§ GIVEN DATA:

***

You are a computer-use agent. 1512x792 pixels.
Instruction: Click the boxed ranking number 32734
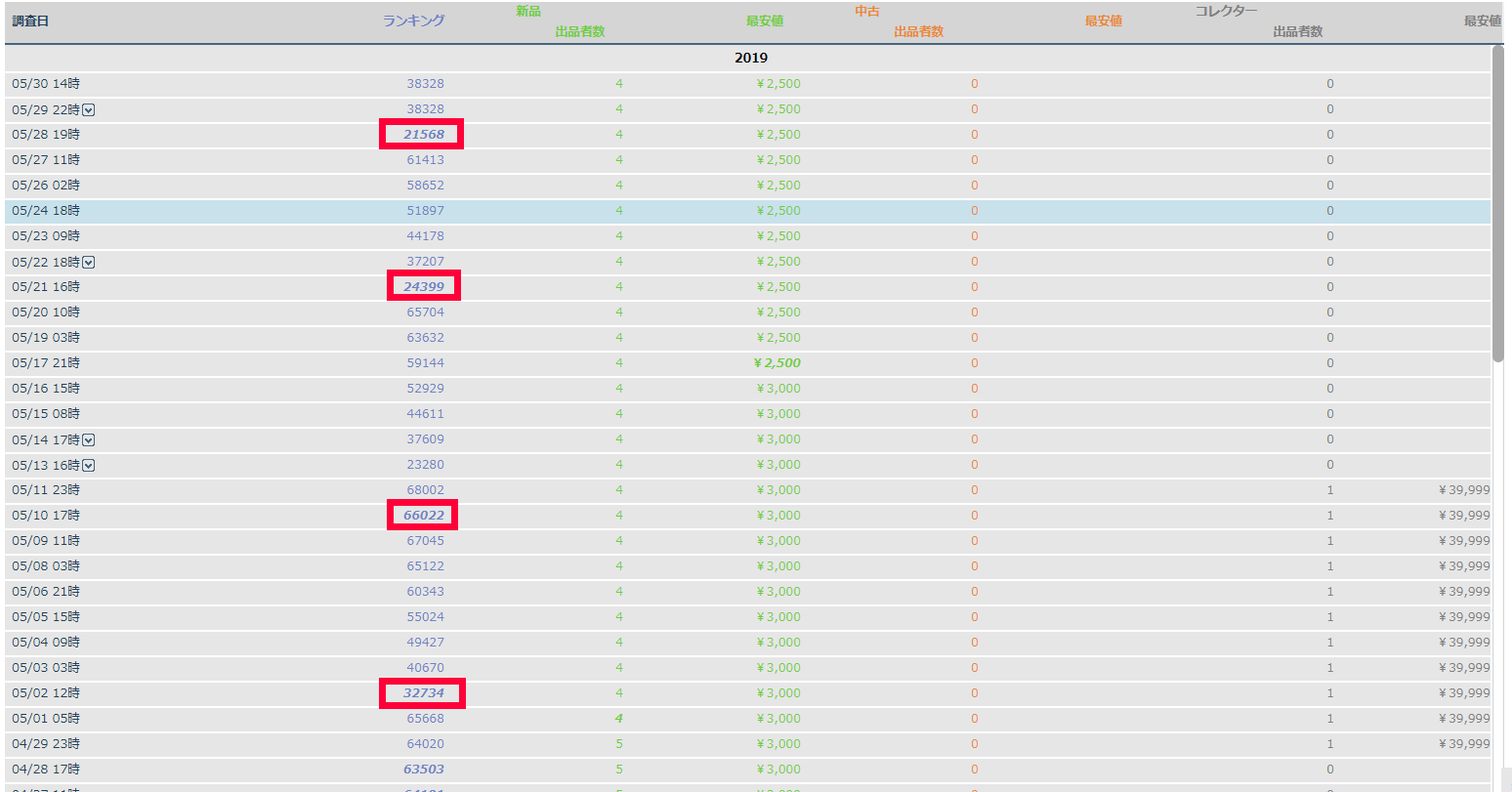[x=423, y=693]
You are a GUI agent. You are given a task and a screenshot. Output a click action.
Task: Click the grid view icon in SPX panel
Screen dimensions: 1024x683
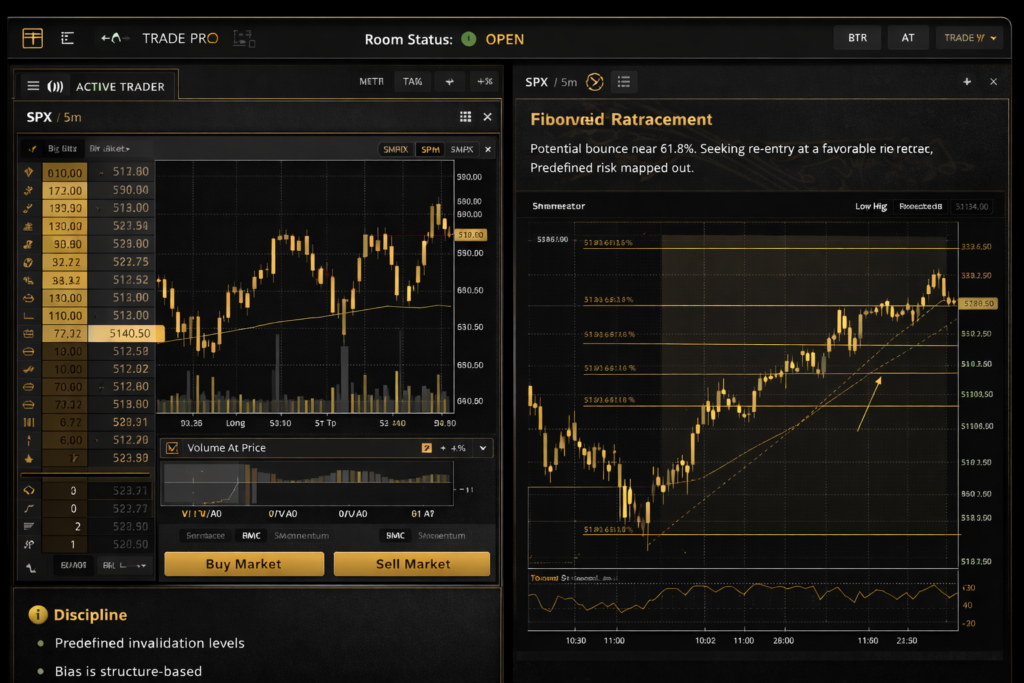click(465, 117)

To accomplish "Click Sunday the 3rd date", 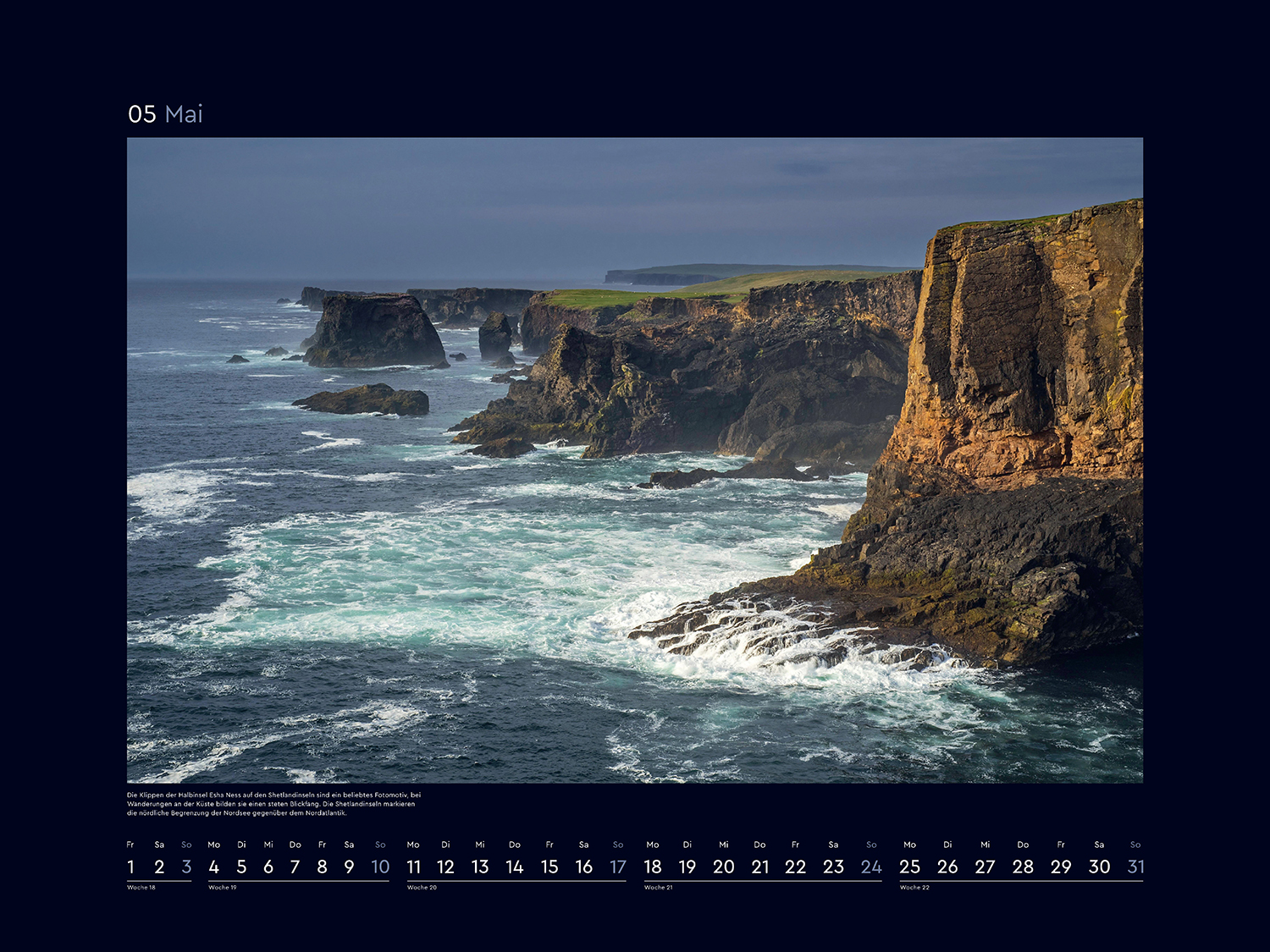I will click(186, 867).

***

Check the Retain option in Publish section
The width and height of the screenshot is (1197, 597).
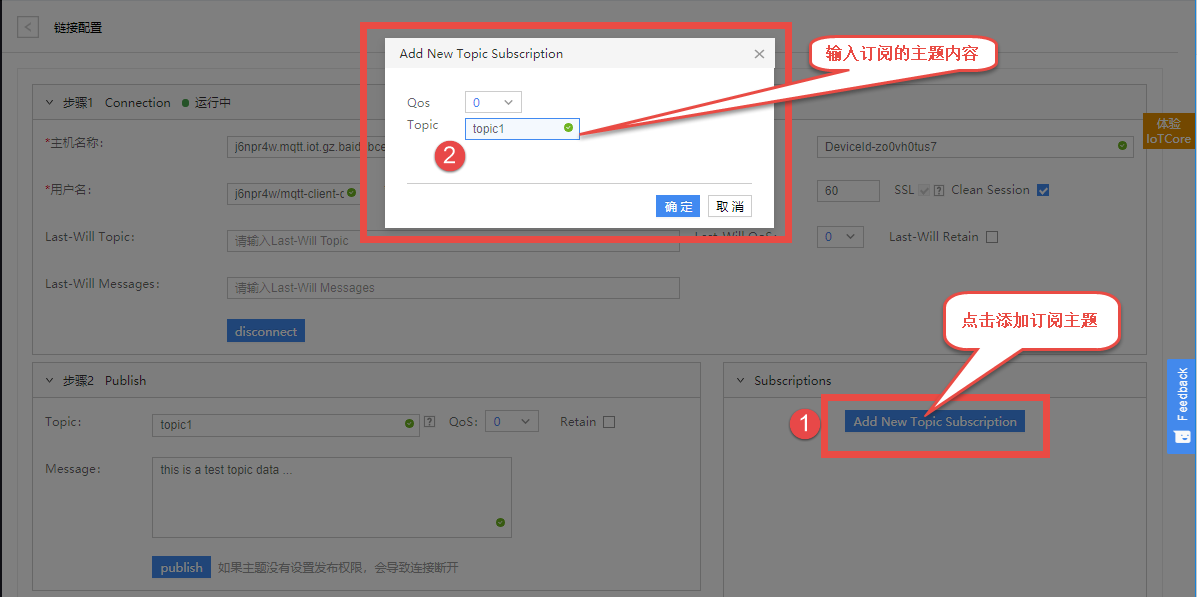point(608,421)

***

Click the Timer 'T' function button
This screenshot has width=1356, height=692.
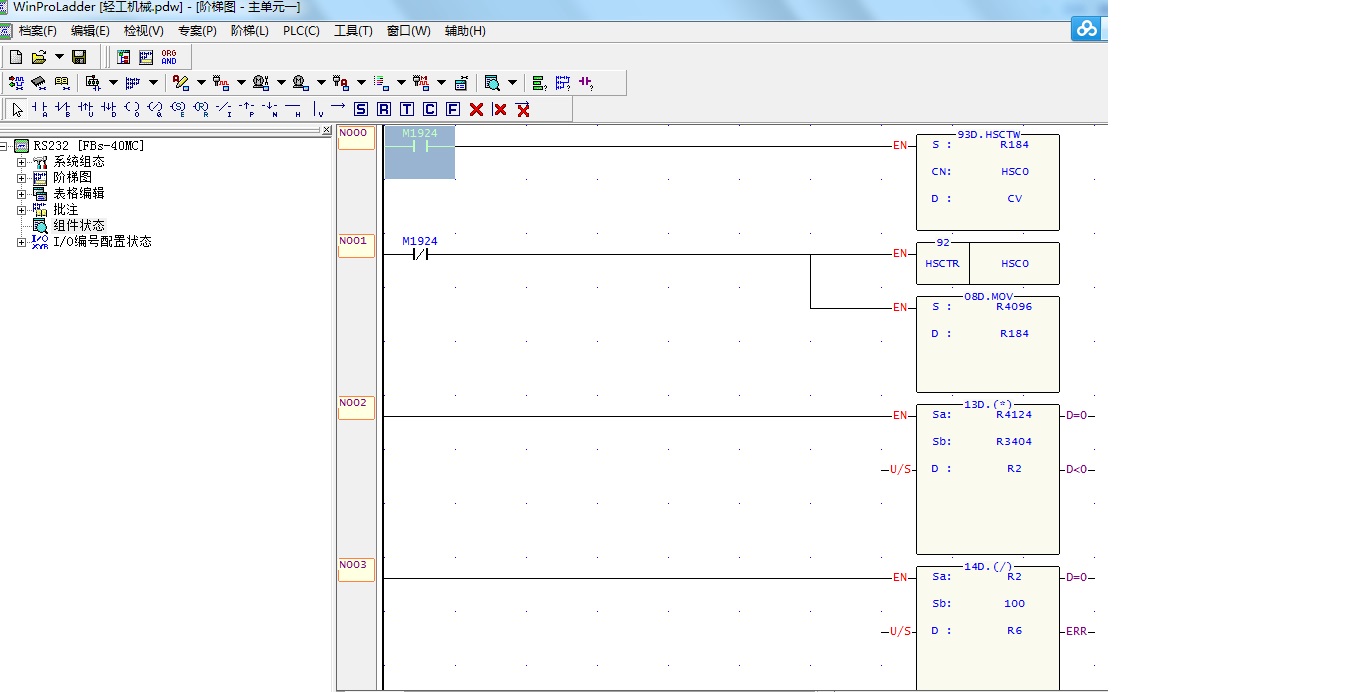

***

§ TASK DIRECTIONS: Search the preceding listing for "agent", then copy every line that holds it.

§ SOLUTION TO THE EXERCISE:
You are a computer-use agent. 1512x792 pixels.
You are a GUI agent. You are given a task and a screenshot. Output a click action.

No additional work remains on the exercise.